We’re now seeing notes from the internal meeting where Google discussed what to do about it.
One Googler wrote:
I would appreciate if we could whitelist the official Fortnite before launch. I don’t want to get in a situation where any of the automated scorers (or any human really) flags Fortnite accidentally. HR fallout would be severe
Kleidermacher says Google doesn’t take such things into account for Unknown Sources, though. Again, it’s an operating system level flag.
“That seems possible,” says Kleidermacher. Epic did not ask why Google has not done this — I humbly suspect the answer is that it would be quite an undertaking.
Now we’re talking about Google Play Protect, which automatically scans apps for malware. It’s recently been getting better at blocking malicious apps but didn’t block predatory loan apps and some knockoff apps in a TechCrunch test.
We’ve covered bad apps at The Verge for a while, particularly on the Apple side of things, and Epic is now casually suggesting that Google Play is no better than a direct app download from a website because Kleidermacher once called it a dumpster fire and, separately, said, “We’re not particularly good at keeping knockoffs off the store.”
I don’t know if Epic’s sticking the landing here with so few visceral examples of bad apps (we saw just two user reviews calling out a scam, and the title S-ON Sexual Therapy), but Kleidermacher did amusingly suggest that Google allows users to download the bad apps without warnings because of user consent.
“There is user consent in one place, there is not user consent in the other place,” he said.
Epic pounced — how could a user’s decision to download an app from a website not constitute consent? Kleidermacher suggested the consent comes as part of Unknown Sources: “You’d have to authorize the browser to install first.”
Epic is pointing out that though Google does create risk assessments of different developers on the Play Store, it chose (Epic’s words) not to use those systems to assess app downloads from websites.

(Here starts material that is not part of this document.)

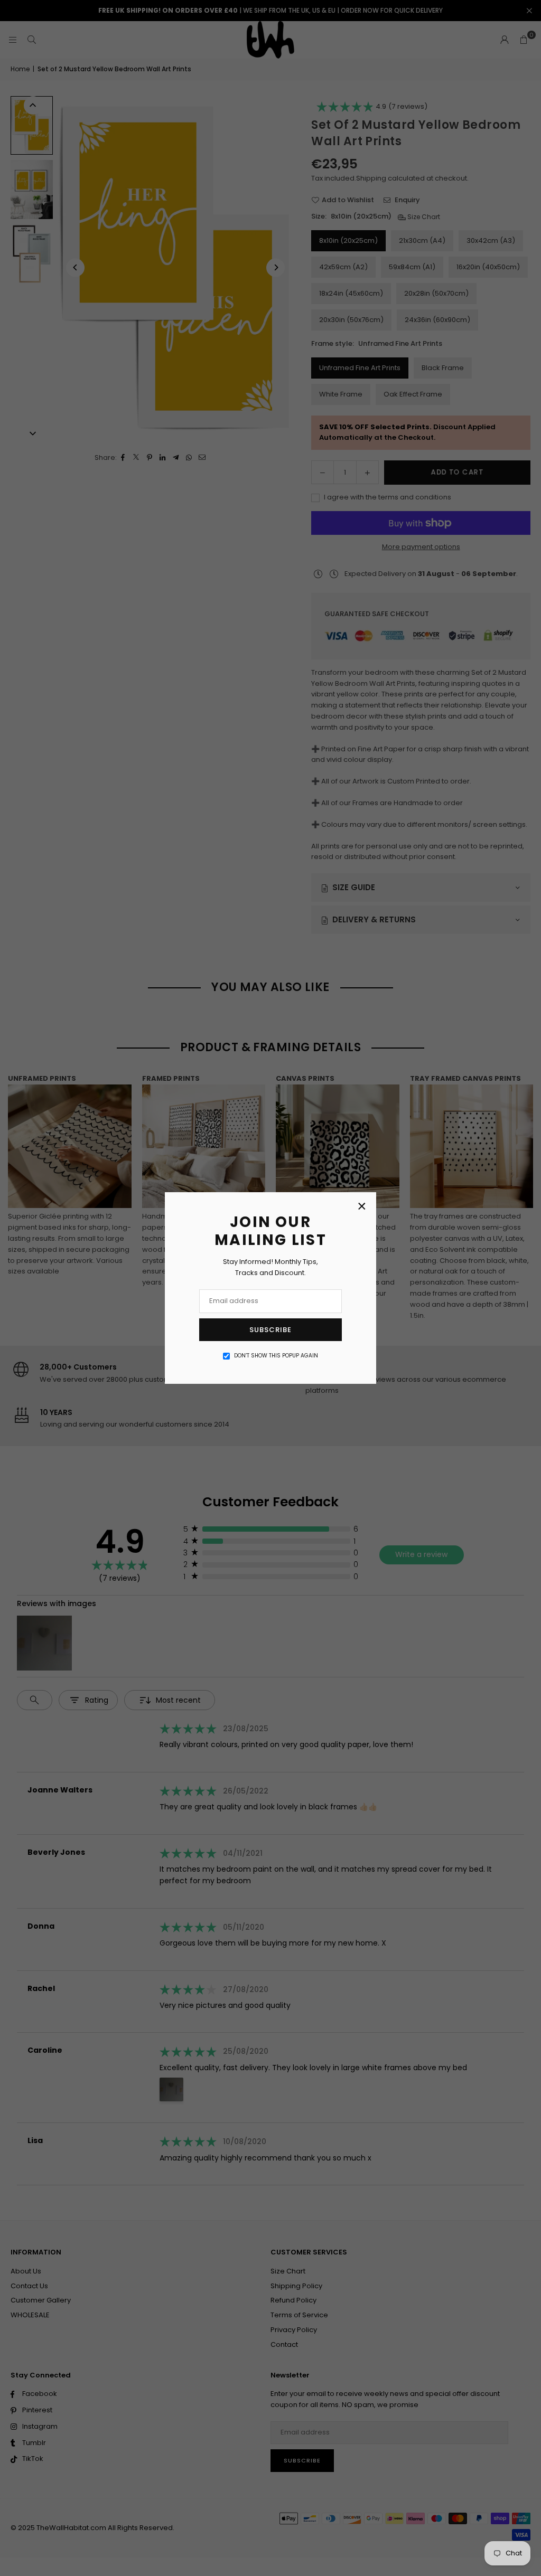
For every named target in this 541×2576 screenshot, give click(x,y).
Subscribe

“We have risk measurements for developers on the Play Store,” says Kleidermacher. (They’re explained here.)
“Generally speaking, the operating system views internet downloads as coming from an unknown source,” he said later.

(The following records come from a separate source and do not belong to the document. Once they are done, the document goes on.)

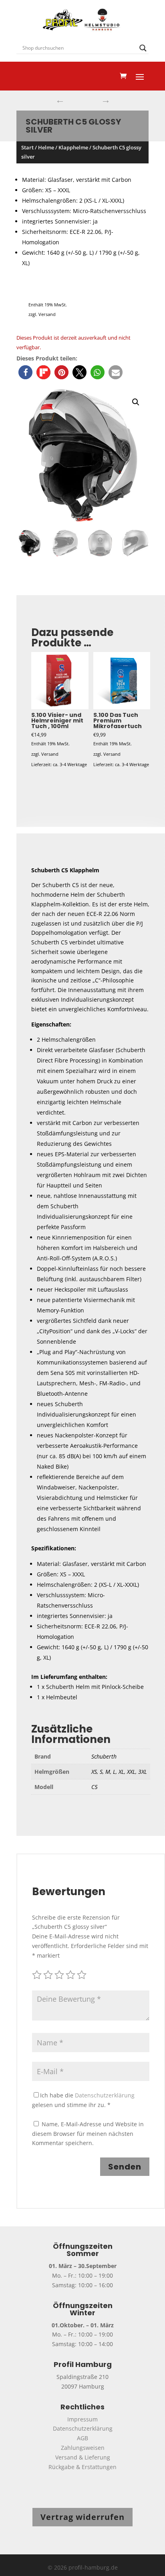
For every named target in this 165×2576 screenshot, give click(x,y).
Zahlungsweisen (83, 2447)
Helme (46, 147)
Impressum (82, 2419)
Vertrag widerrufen (82, 2517)
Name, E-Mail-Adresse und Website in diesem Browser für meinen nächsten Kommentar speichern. (88, 2133)
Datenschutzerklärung (105, 2095)
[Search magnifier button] (143, 48)
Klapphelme (73, 147)
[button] (25, 372)
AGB (82, 2438)
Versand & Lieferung (82, 2457)
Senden (124, 2166)
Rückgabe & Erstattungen (82, 2467)
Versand (47, 314)
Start (27, 147)
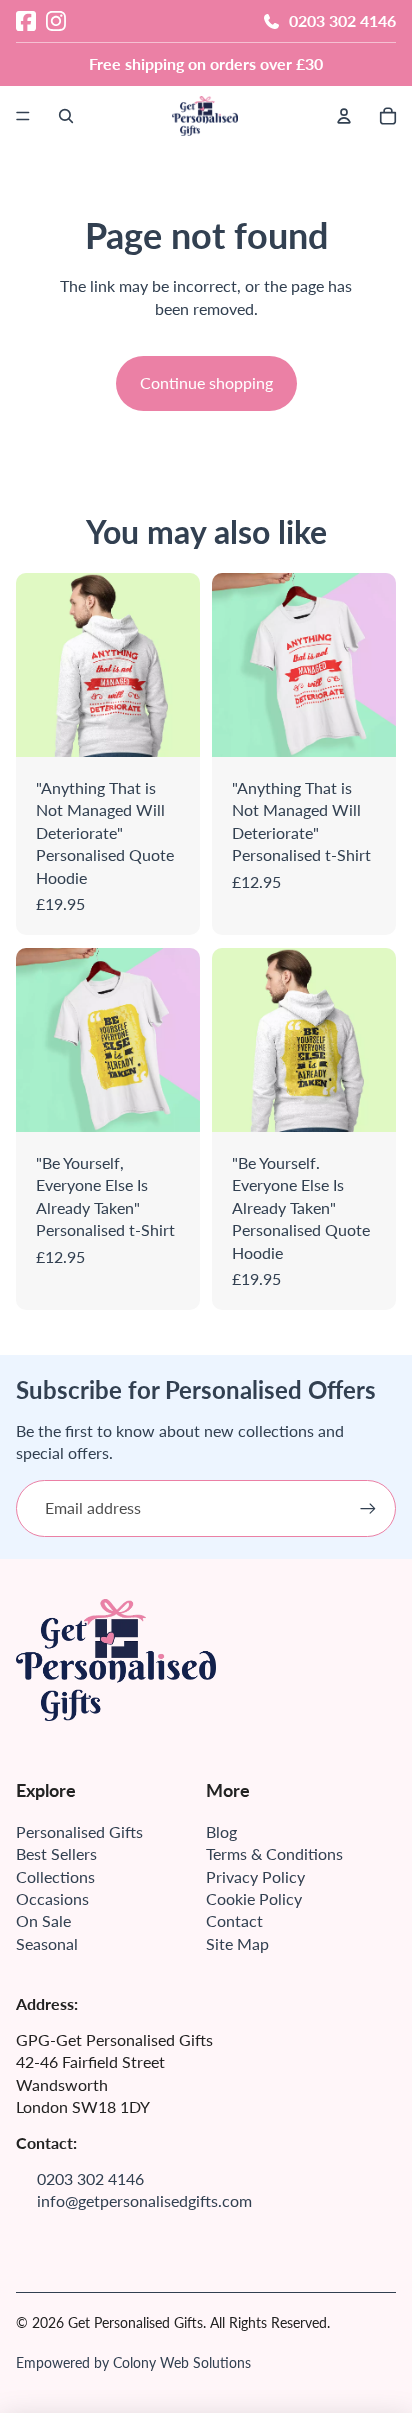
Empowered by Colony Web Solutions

Well, this wasn’t on my bingo card: Google’s VP of Android security once proposed “Project Cake,” a plan where there would be two classes of Android apps — a smaller number of “more curated” thoroughly vetted apps, representing as much as 90 percent of the downloads on the store, and a second set that would be less curated and vetted and might warn users about risk.

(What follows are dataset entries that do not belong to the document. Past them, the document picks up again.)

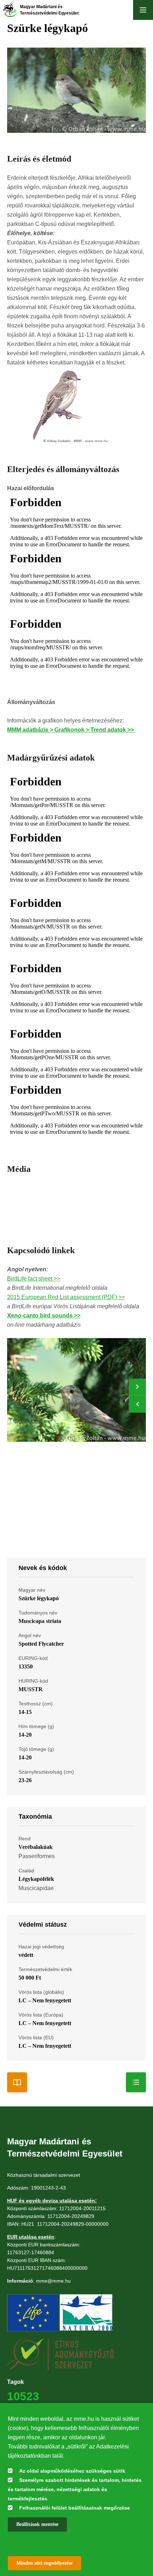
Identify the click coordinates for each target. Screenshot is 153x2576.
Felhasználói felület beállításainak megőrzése (74, 2508)
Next (137, 1387)
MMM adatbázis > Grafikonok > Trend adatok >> (71, 730)
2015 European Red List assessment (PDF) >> (66, 1297)
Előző (137, 1404)
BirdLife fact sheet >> (33, 1279)
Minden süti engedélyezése (44, 2563)
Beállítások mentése (37, 2524)
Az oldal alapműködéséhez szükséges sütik (72, 2471)
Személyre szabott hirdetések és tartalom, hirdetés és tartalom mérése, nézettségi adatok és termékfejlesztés (75, 2489)
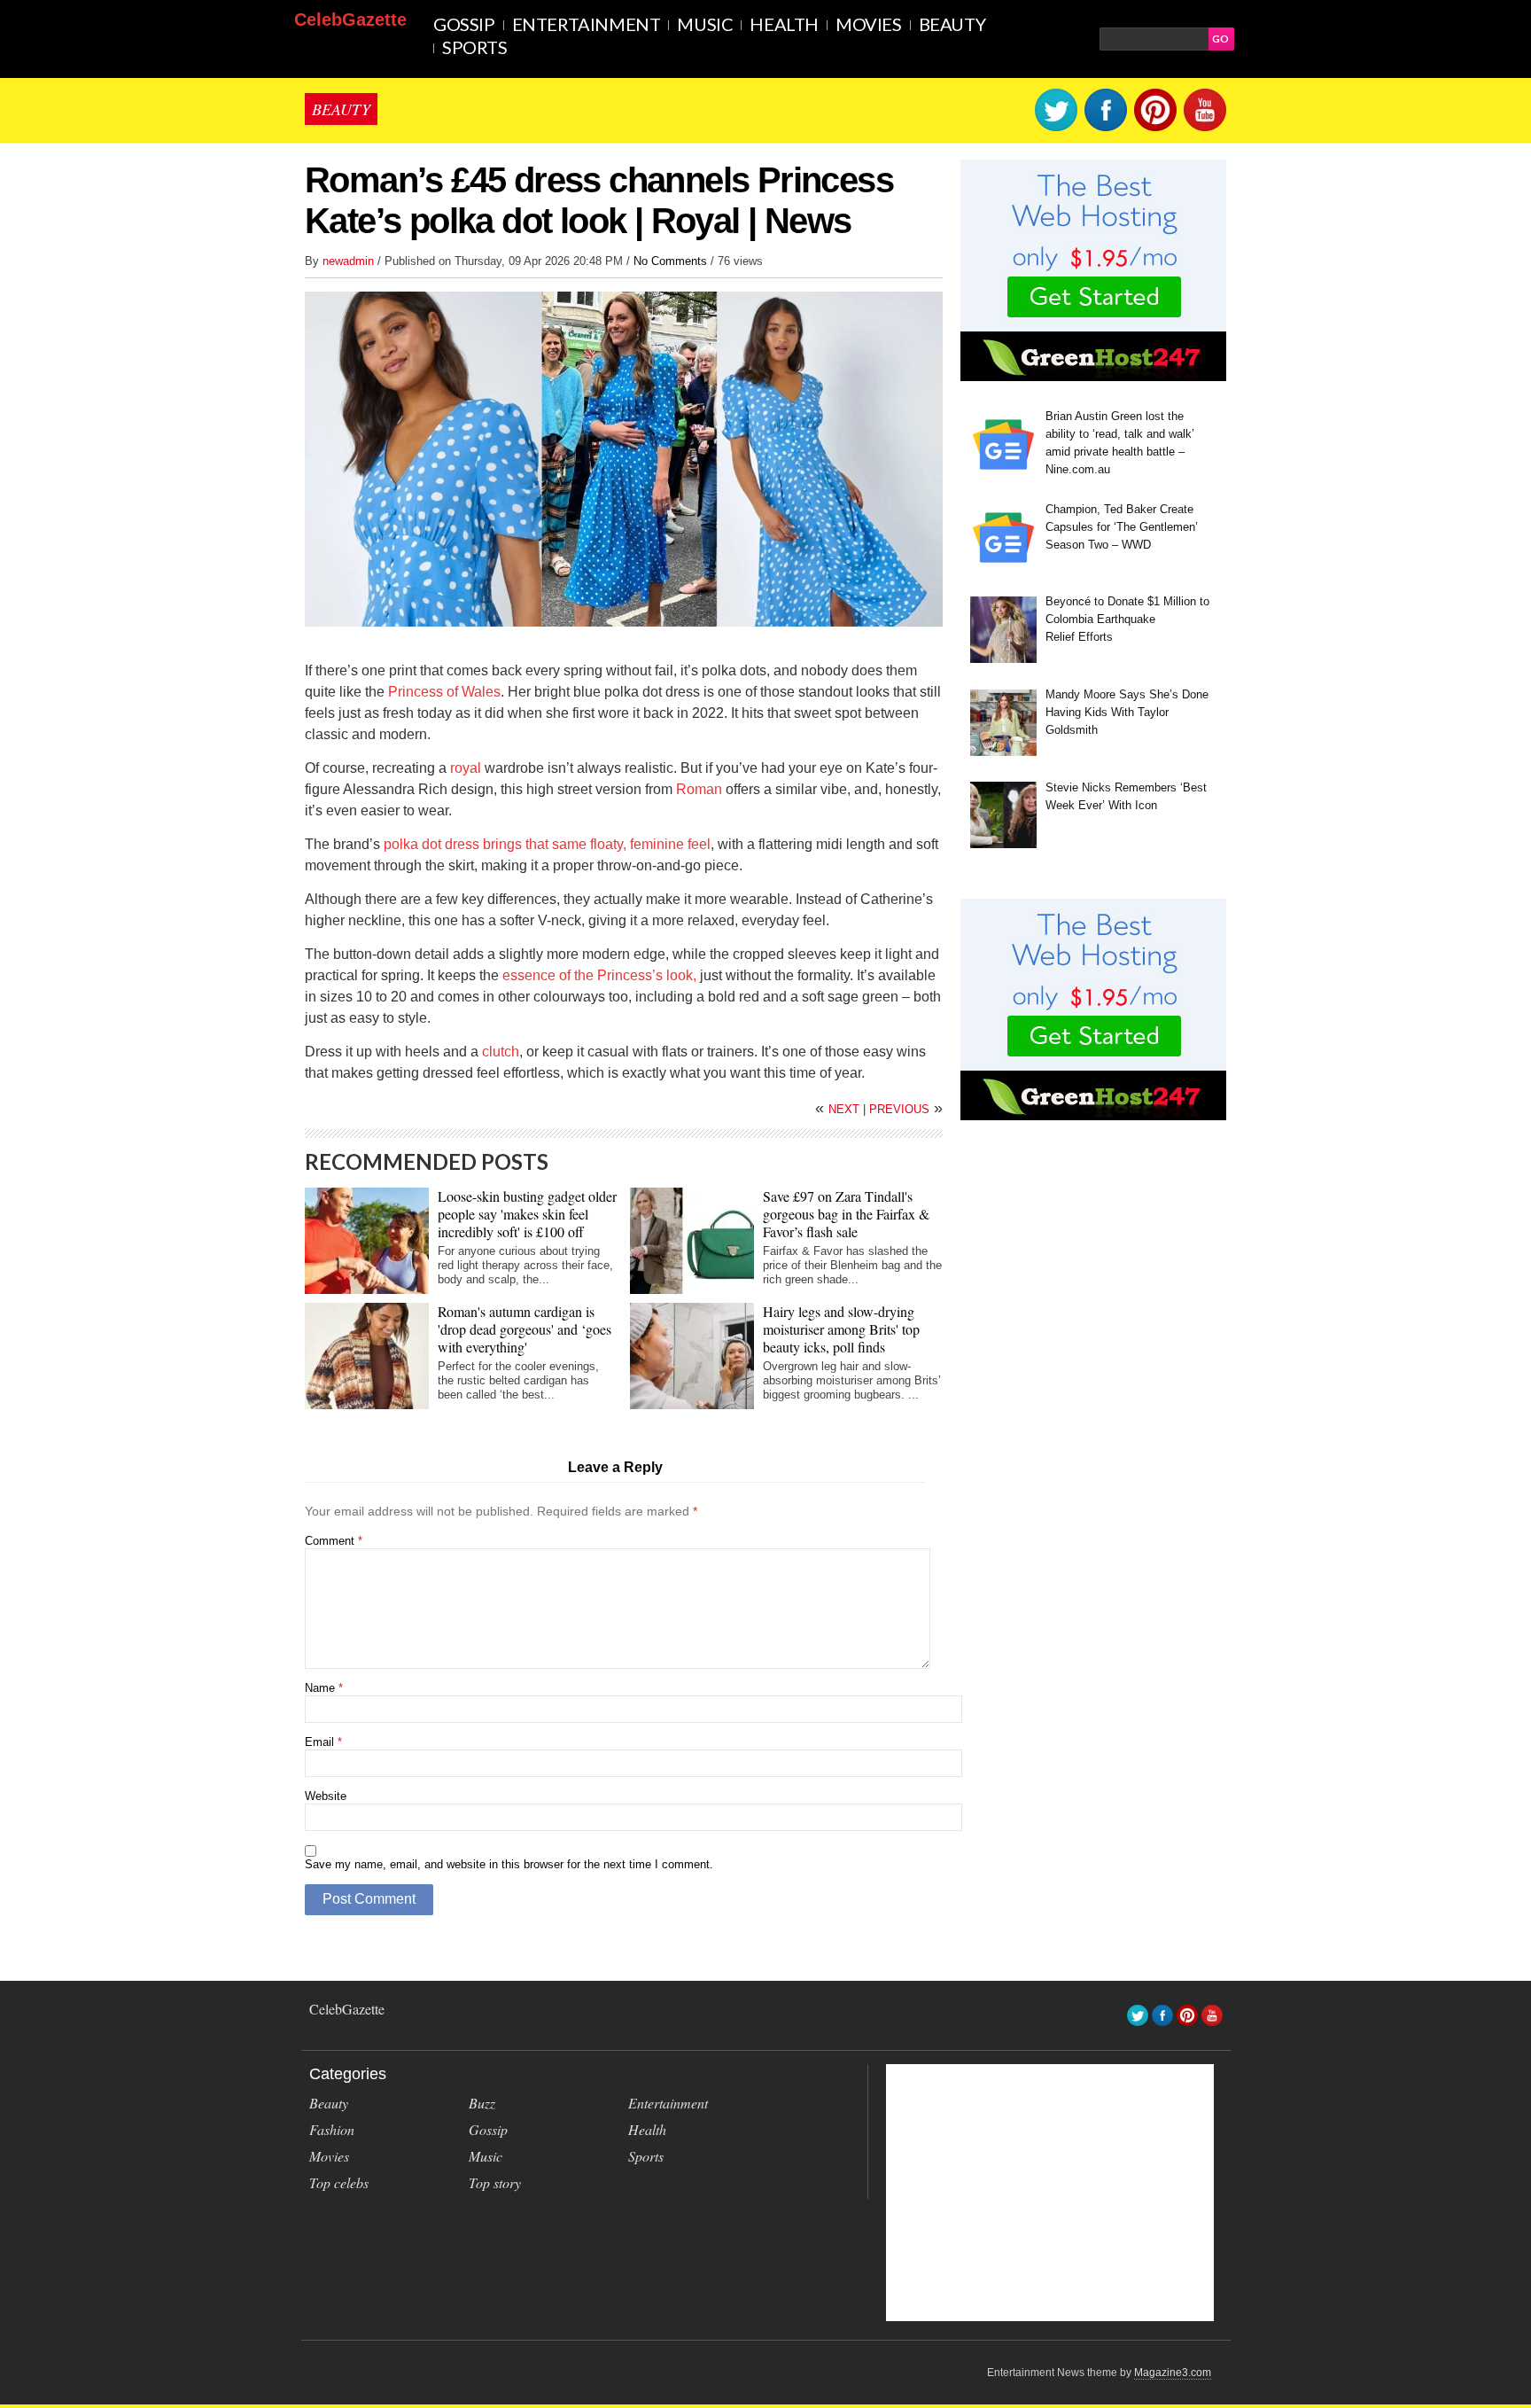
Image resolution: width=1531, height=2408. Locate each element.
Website (325, 1796)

It never happened. “My proposal has not launched in that form,” says Kleidermacher.
Epic attorney Yonatan Even seems to be trying to suggest it was the genesis of the Unknown Sources idea that adds friction when users sideload apps — but hasn’t yet made a firm link.
It’s time to dig into the security argument. But Epic gets to dig into it first.
Is Google justified in charging its fees because it protects Android users?
Before the break, we saw Google present an internal slide that included the phrase: “75% of Android Owners say Google Play is a safe place to get apps even while less than half are aware of Google Play Protect.”